EXERCISE MATERIAL:
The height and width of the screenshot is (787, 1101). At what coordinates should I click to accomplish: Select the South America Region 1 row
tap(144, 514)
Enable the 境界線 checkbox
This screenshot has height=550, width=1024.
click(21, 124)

REQUIRED ACTION: Copy out all the entries exactly once more.

EXERCISE OUTPUT:
The height and width of the screenshot is (787, 1101). At what coordinates should I click to accomplish: Select the South America Region 1 row
tap(144, 514)
Enable the 境界線 checkbox
This screenshot has height=550, width=1024.
click(21, 124)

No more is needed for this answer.